Il paese siciliano con il ponte più alto dell’isola: qui, tra Ragusa e Modica, un viadotto di 168 metri sfida chi soffre di vertigini

Un colosso di cemento e acciaio sospeso su una valle profonda, lungo quasi un chilometro, progettato da uno dei più grandi ingegneri italiani: un luogo dove attraversare una strada diventa un’esperienza mozzafiato.

L’Italia custodisce opere d’ingegneria che sono insieme infrastrutture e monumenti, capaci di segnare il paesaggio e di lasciare a bocca aperta chi le attraversa. Alcune località colpiscono per un castello, altre per un panorama, altre ancora per una costruzione moderna che sfida le leggi della gravità.

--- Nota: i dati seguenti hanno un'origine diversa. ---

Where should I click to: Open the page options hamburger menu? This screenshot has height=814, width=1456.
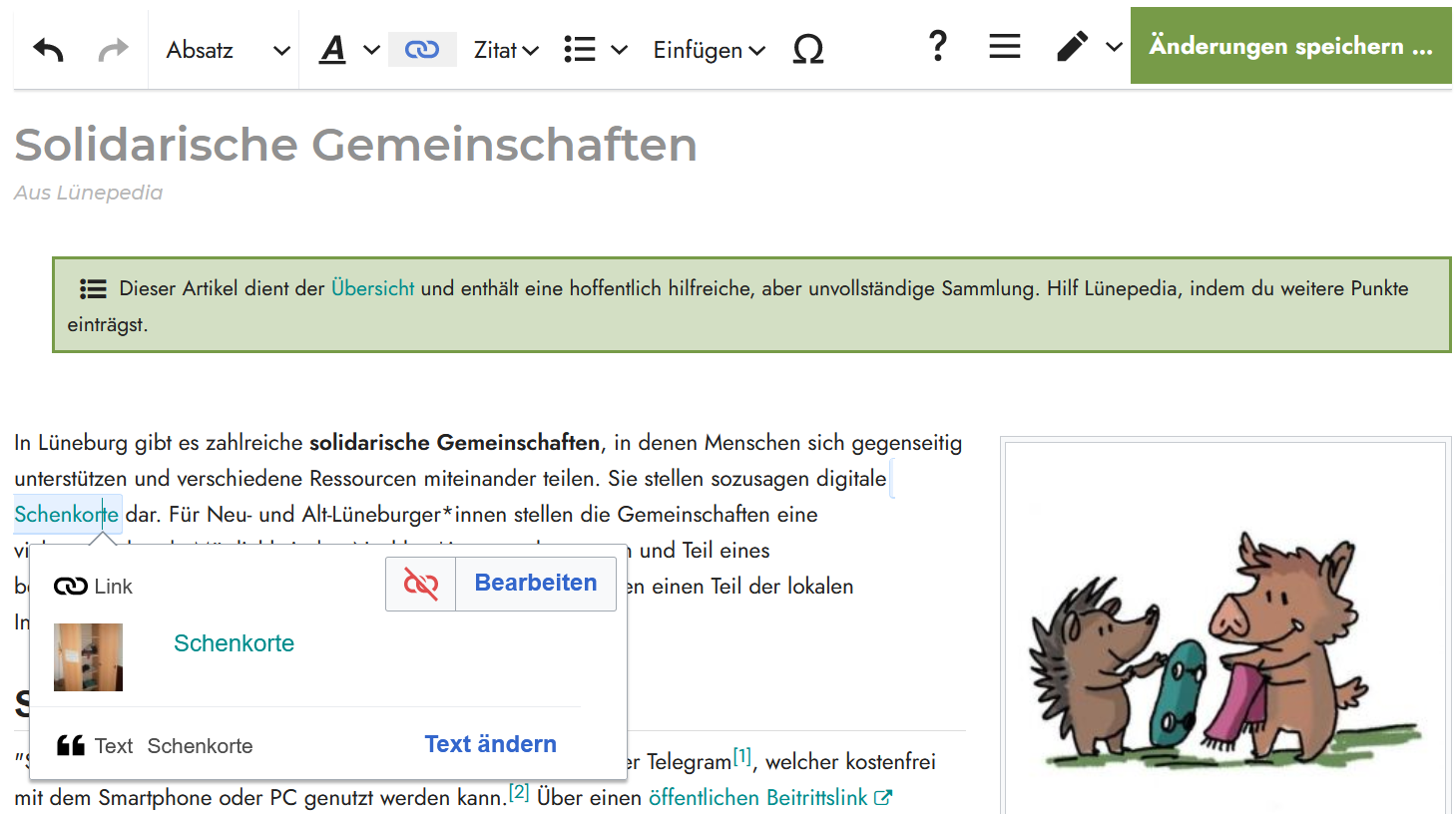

Nel sud-est della Sicilia, tra due città patrimonio UNESCO, si erge un viadotto che quando fu inaugurato era il più alto d’Italia: ecco il ponte più alto della Sicilia.

Il ponte più alto della Sicilia: ecco qual è

Si trova tra Ragusa e Modica, in provincia di Ragusa, ed è il Ponte Costanzo, noto anche come viadotto Irminio. Fa parte della strada statale 115 Sud Occidentale Sicula e attraversa la profonda valle del fiume Irminio, collegando le due città iblee. Con i suoi 168 metri di altezza e una lunghezza complessiva di 956 metri, è il ponte più alto dell’isola e resta ancora oggi tra i più alti d’Europa. La sua struttura è composta da una serie di pilastri in calcestruzzo sormontati da campate in acciaio, e la campata più lunga raggiunge circa 180 metri.

La storia del Ponte Costanzo

Il viadotto porta la firma di un grande nome dell’ingegneria italiana: fu progettato da Riccardo Morandi, tra i più celebri progettisti di ponti del Novecento. I lavori iniziarono nel 1975 e si conclusero nell’estate del 1984, dopo nove anni di cantiere. La realizzazione fu affidata alla ditta Fratelli Costanzo, da cui il ponte prende il nome, e costò all’epoca più di 20 miliardi di lire, un investimento enorme per quegli anni.

Al momento della sua inaugurazione, il Ponte Costanzo era il ponte più alto d’Italia, primato che detenne per diverso tempo. Fu concepito non solo come opera imponente, ma anche come infrastruttura strategica per migliorare i collegamenti di questa parte del sud-est siciliano, evitando i tracciati più tortuosi che in precedenza scendevano fino al fondovalle dell’Irminio per poi risalire.

Tutte le curiosità sul Ponte Costanzo che forse non sapevi

Uno degli aspetti più affascinanti è la vista che regala. Dai suoi 168 metri lo sguardo si apre su uno scenario suggestivo, tra i rilievi degli Iblei e la campagna ragusana: un panorama mozzafiato per chi non soffre di vertigini, tanto che il ponte viene spesso descritto come un transito “vietato” a chi ha paura dell’altezza.

C’è poi un dettaglio che lo lega alla storia dell’ingegneria italiana. Lungo la stessa strada statale 115, poco distante, si trova un altro viadotto notevole, il Ponte Guerrieri, che collega due quartieri di Modica scavalcando la gola della fiumara: al momento della sua costruzione, negli anni Sessanta, fu per anni il viadotto stradale più alto d’Europa. Attraversare questa zona significa quindi incontrare, nel giro di pochi chilometri, alcune delle opere ingegneristiche più imponenti dell’isola, prima di raggiungere le splendide città barocche di Ragusa e Modica.